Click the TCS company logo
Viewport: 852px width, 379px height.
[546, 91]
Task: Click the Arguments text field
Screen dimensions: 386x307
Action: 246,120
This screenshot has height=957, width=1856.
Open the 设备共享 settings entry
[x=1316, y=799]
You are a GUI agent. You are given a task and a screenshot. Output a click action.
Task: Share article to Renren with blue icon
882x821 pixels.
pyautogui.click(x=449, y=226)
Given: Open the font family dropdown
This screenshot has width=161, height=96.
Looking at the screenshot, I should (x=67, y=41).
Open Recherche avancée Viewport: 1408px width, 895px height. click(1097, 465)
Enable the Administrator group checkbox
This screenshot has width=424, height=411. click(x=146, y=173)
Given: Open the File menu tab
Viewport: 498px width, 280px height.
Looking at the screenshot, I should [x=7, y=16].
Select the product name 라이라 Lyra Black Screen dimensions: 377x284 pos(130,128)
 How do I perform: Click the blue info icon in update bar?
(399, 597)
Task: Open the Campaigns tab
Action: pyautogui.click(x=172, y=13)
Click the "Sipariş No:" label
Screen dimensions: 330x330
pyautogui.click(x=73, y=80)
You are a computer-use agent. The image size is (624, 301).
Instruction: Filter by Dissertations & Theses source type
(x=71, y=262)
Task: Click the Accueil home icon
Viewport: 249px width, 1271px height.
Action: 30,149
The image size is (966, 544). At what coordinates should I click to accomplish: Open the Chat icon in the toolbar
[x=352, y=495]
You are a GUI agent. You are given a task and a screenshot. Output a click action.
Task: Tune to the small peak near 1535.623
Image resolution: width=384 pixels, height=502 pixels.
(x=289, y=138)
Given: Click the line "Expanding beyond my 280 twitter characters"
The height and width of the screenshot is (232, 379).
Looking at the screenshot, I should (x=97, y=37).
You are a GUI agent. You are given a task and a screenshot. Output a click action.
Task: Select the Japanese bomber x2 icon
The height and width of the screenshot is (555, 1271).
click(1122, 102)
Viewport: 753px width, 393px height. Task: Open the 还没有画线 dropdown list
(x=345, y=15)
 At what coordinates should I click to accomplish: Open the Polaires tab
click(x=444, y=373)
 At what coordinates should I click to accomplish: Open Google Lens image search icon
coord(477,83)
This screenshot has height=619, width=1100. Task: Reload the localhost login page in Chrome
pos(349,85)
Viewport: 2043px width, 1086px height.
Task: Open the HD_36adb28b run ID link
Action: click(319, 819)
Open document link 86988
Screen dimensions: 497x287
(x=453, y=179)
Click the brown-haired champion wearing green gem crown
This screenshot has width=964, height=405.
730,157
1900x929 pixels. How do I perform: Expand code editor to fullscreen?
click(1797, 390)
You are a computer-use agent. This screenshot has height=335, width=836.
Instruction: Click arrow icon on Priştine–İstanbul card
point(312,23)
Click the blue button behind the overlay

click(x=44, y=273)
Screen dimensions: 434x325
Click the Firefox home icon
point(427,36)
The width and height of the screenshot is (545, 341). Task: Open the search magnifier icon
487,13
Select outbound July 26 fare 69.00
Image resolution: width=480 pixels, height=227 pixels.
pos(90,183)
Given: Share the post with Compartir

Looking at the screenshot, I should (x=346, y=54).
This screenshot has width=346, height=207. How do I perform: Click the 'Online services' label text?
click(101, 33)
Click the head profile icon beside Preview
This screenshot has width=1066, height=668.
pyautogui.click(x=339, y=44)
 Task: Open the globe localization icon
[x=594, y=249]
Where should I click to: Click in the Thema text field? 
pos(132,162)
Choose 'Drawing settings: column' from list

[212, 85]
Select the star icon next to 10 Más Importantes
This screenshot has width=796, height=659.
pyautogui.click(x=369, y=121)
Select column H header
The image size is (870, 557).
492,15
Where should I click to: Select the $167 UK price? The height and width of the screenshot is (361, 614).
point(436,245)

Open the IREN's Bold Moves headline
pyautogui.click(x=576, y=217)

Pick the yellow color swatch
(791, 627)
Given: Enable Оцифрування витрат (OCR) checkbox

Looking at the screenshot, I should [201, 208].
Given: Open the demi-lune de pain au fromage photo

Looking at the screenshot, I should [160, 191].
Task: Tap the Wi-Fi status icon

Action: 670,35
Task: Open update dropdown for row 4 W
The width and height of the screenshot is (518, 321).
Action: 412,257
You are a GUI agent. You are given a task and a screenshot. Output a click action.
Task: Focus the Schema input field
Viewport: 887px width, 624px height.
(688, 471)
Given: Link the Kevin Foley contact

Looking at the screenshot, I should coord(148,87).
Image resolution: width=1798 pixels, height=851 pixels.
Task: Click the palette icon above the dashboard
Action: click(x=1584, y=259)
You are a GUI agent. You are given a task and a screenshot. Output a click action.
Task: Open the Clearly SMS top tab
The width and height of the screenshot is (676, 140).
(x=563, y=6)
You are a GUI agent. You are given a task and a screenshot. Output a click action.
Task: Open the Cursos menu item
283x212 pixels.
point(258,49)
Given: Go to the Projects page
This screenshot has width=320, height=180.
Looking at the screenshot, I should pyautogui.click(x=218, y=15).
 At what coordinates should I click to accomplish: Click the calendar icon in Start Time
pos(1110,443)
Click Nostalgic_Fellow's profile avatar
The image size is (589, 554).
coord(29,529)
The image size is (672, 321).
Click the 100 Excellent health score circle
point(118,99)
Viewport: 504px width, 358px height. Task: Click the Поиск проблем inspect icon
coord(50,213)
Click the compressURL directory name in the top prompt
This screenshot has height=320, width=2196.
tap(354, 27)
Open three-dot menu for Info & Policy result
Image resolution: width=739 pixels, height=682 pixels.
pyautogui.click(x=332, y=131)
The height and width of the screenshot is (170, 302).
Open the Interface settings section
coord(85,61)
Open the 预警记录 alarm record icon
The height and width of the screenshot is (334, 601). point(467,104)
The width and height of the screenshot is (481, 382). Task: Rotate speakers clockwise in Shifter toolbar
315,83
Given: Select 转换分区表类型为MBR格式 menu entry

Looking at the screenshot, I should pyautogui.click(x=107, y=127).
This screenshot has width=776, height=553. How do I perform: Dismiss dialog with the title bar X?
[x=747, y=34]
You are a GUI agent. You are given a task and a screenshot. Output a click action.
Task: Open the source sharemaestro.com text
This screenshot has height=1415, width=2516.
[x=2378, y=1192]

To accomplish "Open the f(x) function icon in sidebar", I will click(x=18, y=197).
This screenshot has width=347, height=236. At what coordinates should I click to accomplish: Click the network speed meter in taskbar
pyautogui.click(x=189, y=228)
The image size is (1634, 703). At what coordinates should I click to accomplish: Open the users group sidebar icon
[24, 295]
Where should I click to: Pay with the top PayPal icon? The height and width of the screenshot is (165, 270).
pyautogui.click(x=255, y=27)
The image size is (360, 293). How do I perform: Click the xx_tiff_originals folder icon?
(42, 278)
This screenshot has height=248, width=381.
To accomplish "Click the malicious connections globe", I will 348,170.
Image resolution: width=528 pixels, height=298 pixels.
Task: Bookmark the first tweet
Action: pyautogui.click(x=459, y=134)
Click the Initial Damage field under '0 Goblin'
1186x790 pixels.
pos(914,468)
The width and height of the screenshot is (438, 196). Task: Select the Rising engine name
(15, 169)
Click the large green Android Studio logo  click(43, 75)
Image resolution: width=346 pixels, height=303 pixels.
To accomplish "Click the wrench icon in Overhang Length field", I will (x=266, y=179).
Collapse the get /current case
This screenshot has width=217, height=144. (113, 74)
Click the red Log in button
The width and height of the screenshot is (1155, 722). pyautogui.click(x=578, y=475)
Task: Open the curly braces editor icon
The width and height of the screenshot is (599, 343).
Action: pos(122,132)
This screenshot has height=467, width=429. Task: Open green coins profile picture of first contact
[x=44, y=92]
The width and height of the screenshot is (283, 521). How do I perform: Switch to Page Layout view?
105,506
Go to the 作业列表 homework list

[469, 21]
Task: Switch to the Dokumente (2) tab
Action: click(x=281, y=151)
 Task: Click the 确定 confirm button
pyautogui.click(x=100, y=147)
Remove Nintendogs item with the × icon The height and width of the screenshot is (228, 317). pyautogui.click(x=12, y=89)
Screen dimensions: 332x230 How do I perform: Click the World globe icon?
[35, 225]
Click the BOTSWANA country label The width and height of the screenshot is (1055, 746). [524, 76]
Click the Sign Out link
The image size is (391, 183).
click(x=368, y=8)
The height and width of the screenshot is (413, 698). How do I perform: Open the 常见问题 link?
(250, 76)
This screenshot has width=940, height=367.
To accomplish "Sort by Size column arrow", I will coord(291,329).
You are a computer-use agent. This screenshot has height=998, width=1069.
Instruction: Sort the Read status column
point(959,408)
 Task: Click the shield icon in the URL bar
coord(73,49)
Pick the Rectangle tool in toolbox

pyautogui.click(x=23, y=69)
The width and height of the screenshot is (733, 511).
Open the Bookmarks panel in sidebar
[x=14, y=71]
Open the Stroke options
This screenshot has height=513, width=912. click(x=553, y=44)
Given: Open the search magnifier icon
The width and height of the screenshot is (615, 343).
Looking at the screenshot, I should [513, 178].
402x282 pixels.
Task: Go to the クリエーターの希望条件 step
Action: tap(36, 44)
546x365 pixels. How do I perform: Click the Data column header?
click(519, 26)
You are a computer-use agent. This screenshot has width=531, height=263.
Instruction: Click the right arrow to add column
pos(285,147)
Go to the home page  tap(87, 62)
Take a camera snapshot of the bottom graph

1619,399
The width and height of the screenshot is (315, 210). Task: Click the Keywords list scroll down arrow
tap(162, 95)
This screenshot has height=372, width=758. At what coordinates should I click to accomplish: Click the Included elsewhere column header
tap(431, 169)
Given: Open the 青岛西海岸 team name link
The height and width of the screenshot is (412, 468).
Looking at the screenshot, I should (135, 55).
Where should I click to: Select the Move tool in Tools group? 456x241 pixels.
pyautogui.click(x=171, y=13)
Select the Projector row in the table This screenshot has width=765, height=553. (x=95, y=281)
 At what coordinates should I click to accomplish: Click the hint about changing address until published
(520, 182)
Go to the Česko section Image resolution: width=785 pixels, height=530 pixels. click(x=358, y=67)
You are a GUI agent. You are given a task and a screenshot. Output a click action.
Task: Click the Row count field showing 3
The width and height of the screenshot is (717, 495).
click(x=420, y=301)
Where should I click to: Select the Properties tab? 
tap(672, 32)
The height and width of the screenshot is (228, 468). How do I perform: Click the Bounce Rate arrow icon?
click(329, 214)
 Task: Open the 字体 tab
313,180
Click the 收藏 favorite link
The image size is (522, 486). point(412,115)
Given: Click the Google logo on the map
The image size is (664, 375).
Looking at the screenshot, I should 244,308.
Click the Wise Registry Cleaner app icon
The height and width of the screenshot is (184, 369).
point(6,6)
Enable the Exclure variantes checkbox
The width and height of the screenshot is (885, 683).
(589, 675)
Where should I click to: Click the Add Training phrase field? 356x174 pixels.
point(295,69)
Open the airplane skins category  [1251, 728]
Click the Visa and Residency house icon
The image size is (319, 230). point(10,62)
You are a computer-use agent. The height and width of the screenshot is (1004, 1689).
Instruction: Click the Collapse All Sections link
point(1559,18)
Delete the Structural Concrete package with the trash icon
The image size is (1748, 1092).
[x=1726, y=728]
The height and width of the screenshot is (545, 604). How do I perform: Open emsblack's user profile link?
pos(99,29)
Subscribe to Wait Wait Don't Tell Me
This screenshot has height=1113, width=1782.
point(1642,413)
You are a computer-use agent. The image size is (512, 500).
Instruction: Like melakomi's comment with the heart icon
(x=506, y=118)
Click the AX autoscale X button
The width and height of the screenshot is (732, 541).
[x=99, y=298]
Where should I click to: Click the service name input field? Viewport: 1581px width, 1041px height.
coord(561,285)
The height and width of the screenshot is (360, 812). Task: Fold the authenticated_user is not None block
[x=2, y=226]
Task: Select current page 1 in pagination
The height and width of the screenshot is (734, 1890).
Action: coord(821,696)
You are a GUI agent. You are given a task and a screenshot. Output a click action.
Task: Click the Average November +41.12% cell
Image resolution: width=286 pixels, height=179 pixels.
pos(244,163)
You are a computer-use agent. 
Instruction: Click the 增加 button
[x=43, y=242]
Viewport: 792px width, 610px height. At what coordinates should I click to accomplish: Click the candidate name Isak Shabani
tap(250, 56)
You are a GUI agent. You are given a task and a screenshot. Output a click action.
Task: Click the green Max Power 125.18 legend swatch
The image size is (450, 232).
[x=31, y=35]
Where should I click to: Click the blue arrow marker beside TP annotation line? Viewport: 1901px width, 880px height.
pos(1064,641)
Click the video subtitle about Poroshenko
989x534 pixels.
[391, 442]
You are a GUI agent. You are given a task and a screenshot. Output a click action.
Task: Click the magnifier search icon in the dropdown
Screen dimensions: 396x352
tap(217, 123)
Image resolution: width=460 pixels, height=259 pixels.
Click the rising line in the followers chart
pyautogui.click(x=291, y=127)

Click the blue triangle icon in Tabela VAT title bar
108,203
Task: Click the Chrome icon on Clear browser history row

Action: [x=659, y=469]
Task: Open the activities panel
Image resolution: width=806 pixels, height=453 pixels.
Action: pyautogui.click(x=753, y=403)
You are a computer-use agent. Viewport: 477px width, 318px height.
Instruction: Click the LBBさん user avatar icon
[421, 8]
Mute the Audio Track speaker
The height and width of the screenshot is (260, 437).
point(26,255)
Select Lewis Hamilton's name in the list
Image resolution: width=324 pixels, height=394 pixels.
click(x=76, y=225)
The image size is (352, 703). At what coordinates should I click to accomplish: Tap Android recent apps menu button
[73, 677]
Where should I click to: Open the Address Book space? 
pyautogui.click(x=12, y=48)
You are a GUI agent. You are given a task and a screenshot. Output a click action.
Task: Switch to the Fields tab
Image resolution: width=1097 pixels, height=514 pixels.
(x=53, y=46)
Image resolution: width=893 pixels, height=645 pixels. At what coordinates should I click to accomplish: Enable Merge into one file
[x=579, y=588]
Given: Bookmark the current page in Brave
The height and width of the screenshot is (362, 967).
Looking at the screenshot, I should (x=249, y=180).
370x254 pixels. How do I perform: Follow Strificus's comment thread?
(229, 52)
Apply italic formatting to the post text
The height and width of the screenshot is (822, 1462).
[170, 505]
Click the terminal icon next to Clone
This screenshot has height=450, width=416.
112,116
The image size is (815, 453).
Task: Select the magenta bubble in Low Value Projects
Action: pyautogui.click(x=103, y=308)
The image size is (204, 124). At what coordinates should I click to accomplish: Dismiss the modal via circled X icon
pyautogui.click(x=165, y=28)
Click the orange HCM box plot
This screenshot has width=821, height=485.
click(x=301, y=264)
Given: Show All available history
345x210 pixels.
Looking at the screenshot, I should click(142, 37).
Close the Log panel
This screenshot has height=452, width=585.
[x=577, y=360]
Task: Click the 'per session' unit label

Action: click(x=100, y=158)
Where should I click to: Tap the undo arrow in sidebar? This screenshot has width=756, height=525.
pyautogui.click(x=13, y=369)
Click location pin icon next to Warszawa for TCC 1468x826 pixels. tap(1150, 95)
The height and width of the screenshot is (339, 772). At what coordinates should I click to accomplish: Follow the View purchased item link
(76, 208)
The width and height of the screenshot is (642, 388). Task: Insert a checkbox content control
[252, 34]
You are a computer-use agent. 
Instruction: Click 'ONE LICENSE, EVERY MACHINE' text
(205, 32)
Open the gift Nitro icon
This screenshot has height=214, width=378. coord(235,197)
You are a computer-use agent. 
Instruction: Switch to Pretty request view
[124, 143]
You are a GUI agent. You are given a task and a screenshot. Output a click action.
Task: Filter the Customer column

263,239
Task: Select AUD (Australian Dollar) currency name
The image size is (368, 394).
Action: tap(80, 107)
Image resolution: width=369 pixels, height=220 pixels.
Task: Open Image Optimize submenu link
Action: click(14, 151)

■ ■ ■ ■ ■

### Your goal
Output the listing above unchanged, from its first line through the line containing "click(x=444, y=373)", including both of those lines.

### Result
Click the TCS company logo
Viewport: 852px width, 379px height.
[546, 91]
Task: Click the Arguments text field
Screen dimensions: 386x307
Action: 246,120
This screenshot has height=957, width=1856.
Open the 设备共享 settings entry
[x=1316, y=799]
You are a GUI agent. You are given a task and a screenshot. Output a click action.
Task: Share article to Renren with blue icon
882x821 pixels.
pyautogui.click(x=449, y=226)
Given: Open the font family dropdown
This screenshot has width=161, height=96.
Looking at the screenshot, I should (x=67, y=41).
Open Recherche avancée Viewport: 1408px width, 895px height. click(1097, 465)
Enable the Administrator group checkbox
This screenshot has width=424, height=411. click(x=146, y=173)
Given: Open the File menu tab
Viewport: 498px width, 280px height.
Looking at the screenshot, I should [x=7, y=16].
Select the product name 라이라 Lyra Black Screen dimensions: 377x284 pos(130,128)
 How do I perform: Click the blue info icon in update bar?
(399, 597)
Task: Open the Campaigns tab
Action: pyautogui.click(x=172, y=13)
Click the "Sipariş No:" label
Screen dimensions: 330x330
pyautogui.click(x=73, y=80)
You are a computer-use agent. The image size is (624, 301).
Instruction: Filter by Dissertations & Theses source type
(x=71, y=262)
Task: Click the Accueil home icon
Viewport: 249px width, 1271px height.
Action: 30,149
The image size is (966, 544). At what coordinates should I click to accomplish: Open the Chat icon in the toolbar
[x=352, y=495]
You are a GUI agent. You are given a task and a screenshot. Output a click action.
Task: Tune to the small peak near 1535.623
Image resolution: width=384 pixels, height=502 pixels.
(x=289, y=138)
Given: Click the line "Expanding beyond my 280 twitter characters"
The height and width of the screenshot is (232, 379).
Looking at the screenshot, I should (x=97, y=37).
You are a GUI agent. You are given a task and a screenshot. Output a click action.
Task: Select the Japanese bomber x2 icon
The height and width of the screenshot is (555, 1271).
click(1122, 102)
Viewport: 753px width, 393px height. Task: Open the 还没有画线 dropdown list
(x=345, y=15)
 At what coordinates should I click to accomplish: Open the Polaires tab
click(x=444, y=373)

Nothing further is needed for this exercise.